第51話 嫉妬(2)
この男二人の間に漂う微妙な空気を夏希だけが察していなかった。
高宮は悶々とするうちに
またも、あの『地下室事件』のことを思い出してしまった。
・・夏希の胸に触りやがって。
おれ以外の男に触られるなんて!!
ほんっと
絶対ゆるせねー!!
「ねー、八神さん。 見て~。 レックスの斉藤さんからお見舞いのメール来たんですけど~。 すんごいおもしろいスタンプなの!」
夏希は無邪気に携帯を彼に見せた。
「え? どれ?」
八神は夏希にくっつくようにソレを見た。
「なんだコレ。 すっげー! こんなスタンプ見たことね~。 さっすが斉藤さん。」
「でしょー?」
必要以上にくっつきながら携帯を見る二人に
「早く帰ったらどうですか?」
高宮は耐え切れずに言ってしまった。
「はあ?」
八神は高宮をジロっと睨む。
「かわいい奥さんと娘が待ってるんでしょ。 さっさと帰ったらどーですか?」
あからさまに言う高宮に
「隆ちゃん、なに怒ってるの?」
一番、空気の読めていない夏希が言った。
「ほんと。 何怒ってるの?」
八神もマネをして言ったので、高宮はブチ切れて、
「もう10時ですよ?? こんな時間に! 女の子の一人暮らしのトコ訪ねて来るってどーゆー神経なんですか!?」
バシっとテーブルを叩いた。
「どーしてっか気になっただけだろ。 いちおう交通事故だしって・・」
ったく、ダンナ気取りかよ!
八神も彼を忌々しそうに見た。
「んじゃ、明日。 待ってるから。 ちゃんと来いよ。
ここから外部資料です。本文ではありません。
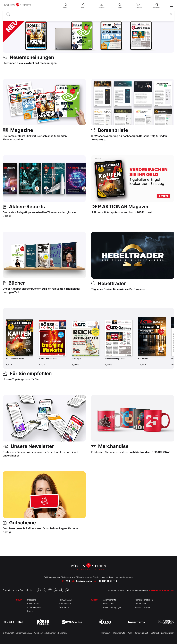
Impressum (106, 633)
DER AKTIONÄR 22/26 (15, 358)
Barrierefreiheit (141, 633)
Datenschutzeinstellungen (162, 633)
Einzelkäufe (108, 604)
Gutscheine (64, 607)
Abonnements (109, 600)
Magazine (32, 600)
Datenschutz (119, 633)
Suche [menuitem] (120, 6)
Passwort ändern (143, 607)
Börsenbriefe (33, 604)
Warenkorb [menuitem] (138, 6)
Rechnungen (141, 604)
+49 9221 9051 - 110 (107, 581)
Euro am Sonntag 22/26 (115, 358)
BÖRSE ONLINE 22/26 (48, 358)
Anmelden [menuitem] (156, 6)
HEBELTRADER (66, 600)
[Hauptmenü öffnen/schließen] (171, 6)
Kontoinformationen (144, 600)
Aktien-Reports (34, 607)
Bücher (31, 611)
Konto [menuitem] (83, 6)
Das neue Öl (143, 358)
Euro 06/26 (76, 358)
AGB (130, 633)
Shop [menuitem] (65, 6)
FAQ (68, 581)
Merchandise (65, 604)
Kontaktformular (84, 581)
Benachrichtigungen (112, 607)
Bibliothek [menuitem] (101, 6)
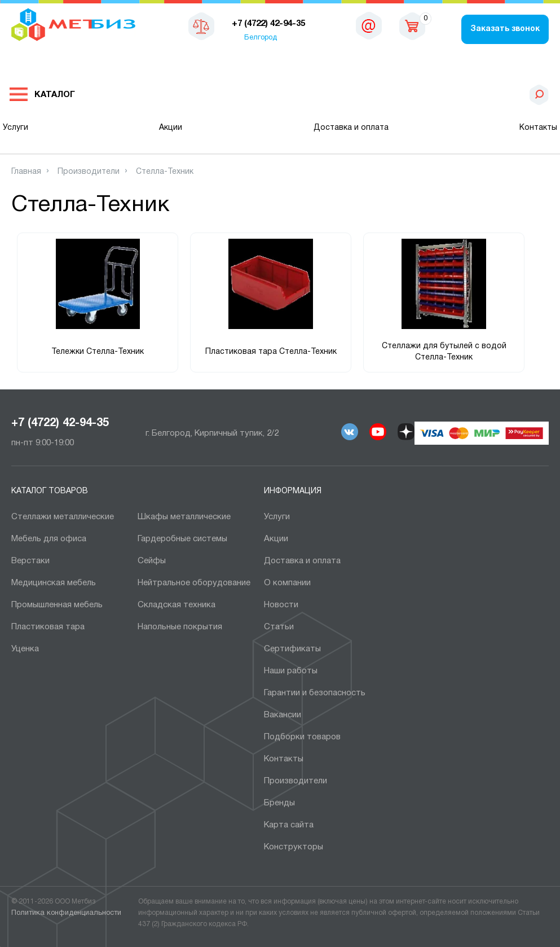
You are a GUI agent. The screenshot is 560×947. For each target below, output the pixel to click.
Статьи (279, 627)
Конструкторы (293, 847)
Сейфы (152, 561)
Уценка (25, 649)
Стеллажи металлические (63, 517)
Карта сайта (289, 825)
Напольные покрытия (180, 627)
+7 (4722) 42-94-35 (60, 423)
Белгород (261, 38)
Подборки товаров (302, 737)
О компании (287, 583)
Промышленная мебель (57, 605)
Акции (170, 128)
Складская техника (177, 605)
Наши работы (290, 671)
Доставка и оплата (351, 128)
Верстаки (30, 561)
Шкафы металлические (184, 517)
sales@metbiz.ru (369, 28)
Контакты (538, 128)
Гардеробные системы (182, 539)
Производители (296, 781)
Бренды (279, 803)
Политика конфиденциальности (66, 913)
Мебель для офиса (48, 539)
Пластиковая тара (48, 627)
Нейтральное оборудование (194, 583)
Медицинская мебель (54, 583)
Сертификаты (292, 649)
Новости (281, 605)
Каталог (55, 95)
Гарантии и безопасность (315, 693)
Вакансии (283, 715)
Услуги (15, 128)
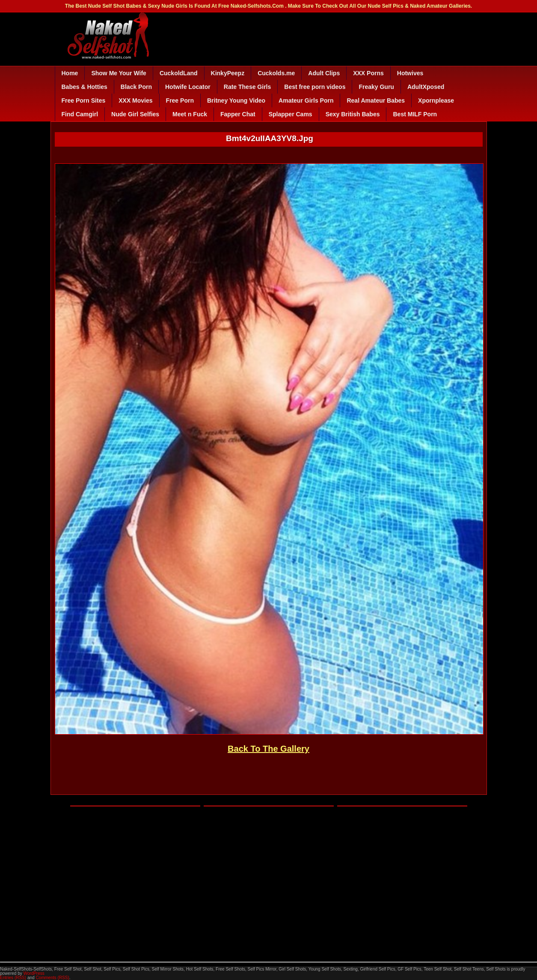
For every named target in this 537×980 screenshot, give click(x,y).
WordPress (33, 973)
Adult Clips (324, 73)
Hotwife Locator (188, 87)
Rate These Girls (247, 87)
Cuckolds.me (276, 73)
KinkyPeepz (228, 73)
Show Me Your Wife (119, 73)
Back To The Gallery (268, 749)
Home (70, 73)
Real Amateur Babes (376, 100)
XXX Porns (368, 73)
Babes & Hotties (84, 87)
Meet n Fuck (190, 114)
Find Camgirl (80, 114)
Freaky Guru (376, 87)
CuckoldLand (178, 73)
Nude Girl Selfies (135, 114)
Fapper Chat (238, 114)
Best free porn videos (314, 87)
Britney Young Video (236, 100)
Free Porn (180, 100)
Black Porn (136, 87)
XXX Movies (135, 100)
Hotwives (410, 73)
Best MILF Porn (415, 114)
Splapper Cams (291, 114)
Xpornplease (436, 100)
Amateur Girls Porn (306, 100)
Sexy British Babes (353, 114)
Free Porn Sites (83, 100)
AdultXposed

」
八神はそう言って立ち上がる。
「はい、」
「『睡蓮』の坦々麺おごってやろっか、」
「え! ほんとに? やった! 八神さんが奢ってくれるなんてめずらし~~!」
夏希は嬉しくてバンザイまでしてしまった。
ランチの約束までして!
高宮はもう腹が立って腹が立って仕方がなかった。
たくさんの果物と野菜を手に八神はやっと帰って行った。
やっと帰った・・。
高宮はほっとしていた。
ところが。
「隆ちゃんも明日はもう帰ってもいいよ、」
夏希に言われて、
「えっ・・」
高宮は少し驚いたように彼女を見た。
「帰っていいよって・・いちゃダメだった・・?」
「そうじゃなくて。 パリから帰ってきてずうっとここだったから。 ちゃんと家に帰ったほうがいいんじゃないかなーって、」
そんなの
どうでもいいのに。
高宮は大きなため息をついた。
夏希は先にベッドに入って眠っていた。
高宮はいつもはその下に布団を敷いて寝ていたのだが、彼女の寝顔を見ているうちに何だかやりきれないものを感じてしまった。
そっと夏希のベッドに入っていく。
「・・ん・・?」
少し目を覚まして寝ぼけたように言った。
何も言わずに彼女を抱きしめ、キスをした。
「・・りゅ・・うちゃん?」
高宮は何も言わずに夏希の身体をまさぐった。
「んっ・・」
身体を押さえつけられると、まだ痛んだが
彼があまりに貪欲に抱きしめてくるので我慢してしまった。
ほんっと
わかってないんだから。
男心が。
楽しそうに目を合わせて笑いあっていた八神と夏希のことを思うと
言いようのない苛立ちを覚えて
みっともないってわかっていても
自分の昂まる気持ちを抑えることができなかった。